A number of Irish pension schemes which market themselves to UK savers seeking to transfer tax-relieved savings have pulled out of the market in the wake of a HMRC clampdown on age-related access concessions, FTAdviser understands.

This follows fresh fears the changes to rules following new retirement freedoms coming into force, first revealed by FTAdviser, could impact Irish schemes, which under national laws allow savers in some circumstances to take early retirement and access funds at age 50.

As such the majority of schemes are not able to assert compliance with the pension age test as demanded by the UK tax regulator in a recent blanket communication, which requires schemes to confirm savers are not able to access funds before the age of 55 in line with new UK rules.

Jim Connolly, head of pensions at Standard Life Ireland, said that the firm would be staying in the Qrops market because it operates a ‘single premium’ structure that means overseas business is kept administratively separate from local Irish business.

He said this had allowed it to update the rules for its UK ex-pat savers with tax-relieved contributions without affecting its wider membership.

Mr Connolly added that this would be far more difficult for other schemes which simply run a single fund in which local and ex-pat members’ savings are held, adding that a number of peers have already formally stepped back from the market.
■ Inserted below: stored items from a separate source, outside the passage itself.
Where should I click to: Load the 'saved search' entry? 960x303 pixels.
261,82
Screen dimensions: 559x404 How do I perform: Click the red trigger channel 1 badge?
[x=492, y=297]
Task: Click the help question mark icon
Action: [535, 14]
He said:“When we originally entered the market we strategically opted to use a single premium structure as our Qrops solution. We felt that this was the most efficient way to comply with the reporting requirements whilst avoiding the administrative complexity of contaminating the fund with Irish contributions.

“This approach has now paid dividends as it is a relatively straightforward exercise to amend the rules to satisfy the new age restrictions. Many of our peers have opted out of the market.”
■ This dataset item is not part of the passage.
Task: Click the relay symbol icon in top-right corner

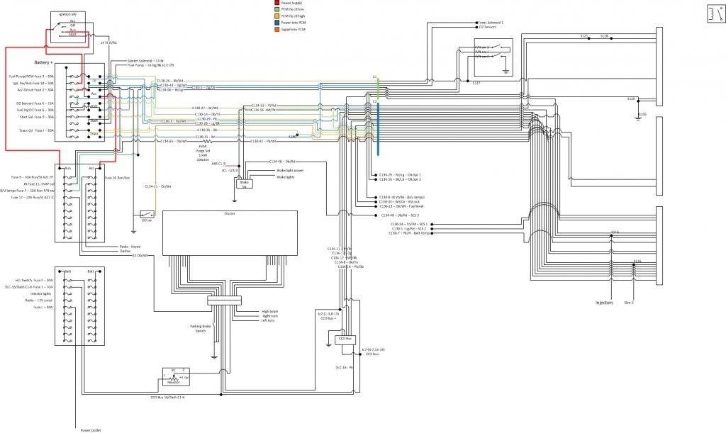Action: 711,13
Irish Life confirmed to FTAdviser it is “no longer open for Qrops pension transfers from the UK”.

A spokesman for Zurich Ireland said it was keeping the matter “under review” in line with comments made to FTAdviser previously by the Irish Association of Pension Funds.

The spokesman said: “I have made enquiries and as this is an industry-wide issue and all companies in Ireland are affected. We have nothing to add to the IAPF comments in the FTAdviser article and we are keeping the matter under review.”

Jerry Moriarty, head of the IAPF, said last month the situation for Irish funds was the same as in Australia and New Zealand, in that providers would need to change rules for Irish savers and that this might lead to many losing their Qrops status.

Mr Moriarty explained it would be “unlikely” for schemes to change their rules because most of them are schemes which are designed for the general Irish public, not those transferring from the UK.

He said: “The situation is pretty much the same here because most schemes would allow early retirement from the age of 50. This would rule out pretty much all Irish schemes.

“It’s only come onto our radar on the last couple of days. We need to look at it and see what can be done on it and if anything can be done on it. Schemes have the options of changing their rules or they can no longer qualify as Qrops.”

FTAdviser also contacted Irish provider Davy, but the firm was unable to provide a comment at the time of writing.